- **Text excerpt**
◆ ◆ ◆

It is quite easy to see that a small subset of the library could fit on a CD-ROM. You may have a CD-ROM near you which contains a small encyclopedia. That would qualify. It is somewhat less obvious how you could fit the whole library onto the second CD-ROM.

The trick is in the fact that this library is well ordered. You may have heard that in computers all data is represented as numbers. The letter "A" might be number 01, "B" might be "02"; we could thereby say that "Dancing Queen" was performed by "01020201". Any particular book will be represented by a number- a very large number (over two million digits!) While storing two million digits on a CD-ROM is easy, storing every possible combination of those two million digits would be beyond ludicrous.

Fortunately, we don't need to; we just need to define a function which, given the right input (the path to a particular book) can yield every possible outcome. Since the path to a particular book may also be expressed as a number, any function which makes a one-to-one correspondence between path and book will work. In essence, every time someone goes to a particular book the path they take writes the book! Of course, the path to a certain book will be very long- but this is a BIG library.

◆ ◆ ◆

- **Dataset excerpts**
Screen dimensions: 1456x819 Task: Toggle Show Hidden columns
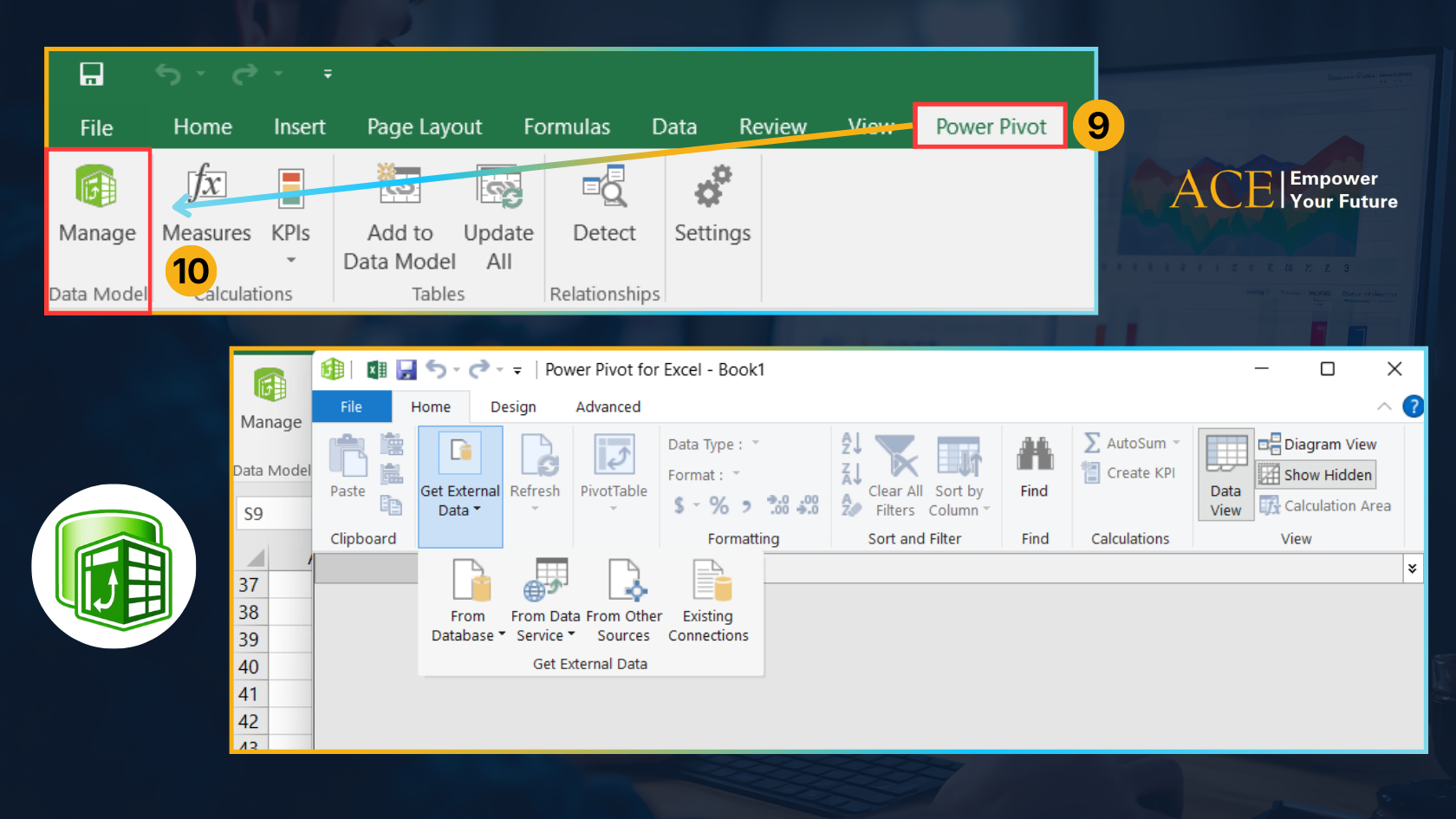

◆ ◆ ◆

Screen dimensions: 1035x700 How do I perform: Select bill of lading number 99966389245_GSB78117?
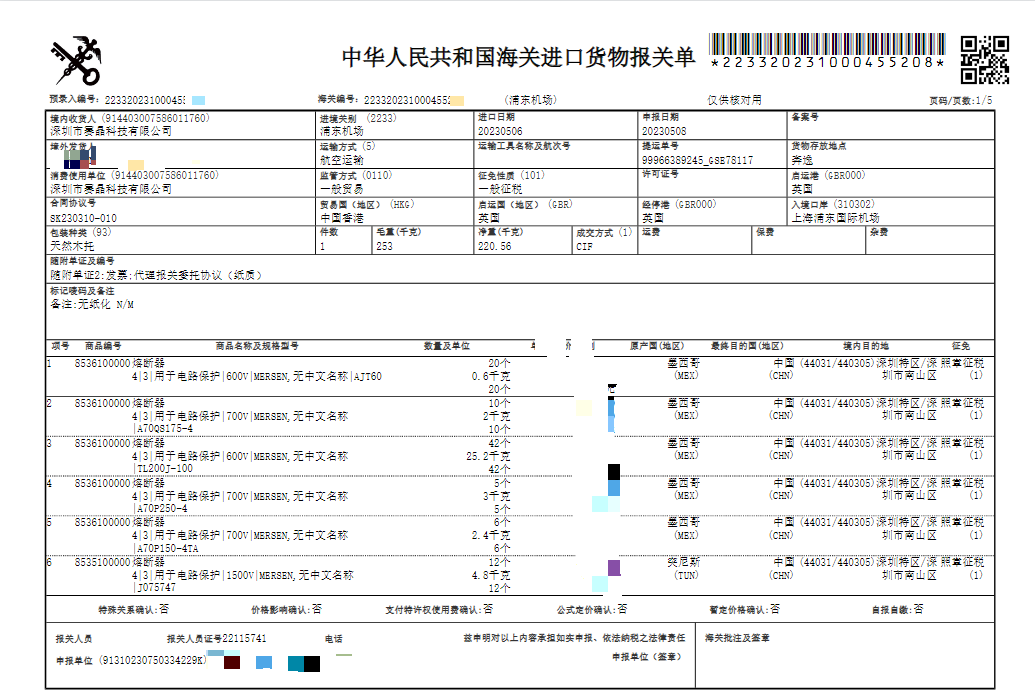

◆ ◆ ◆

- **Jobs**
(A) According to the library excerpt, how many digits are in the number that represents any particular book?
(B) Retype the library excerpt word for word from "Fortunately, we don't" up to and including "a BIG library.".

- **Answer list**
(A) Over two million digits.

(B)
Fortunately, we don't need to; we just need to define a function which, given the right input (the path to a particular book) can yield every possible outcome. Since the path to a particular book may also be expressed as a number, any function which makes a one-to-one correspondence between path and book will work. In essence, every time someone goes to a particular book the path they take writes the book! Of course, the path to a certain book will be very long- but this is a BIG library.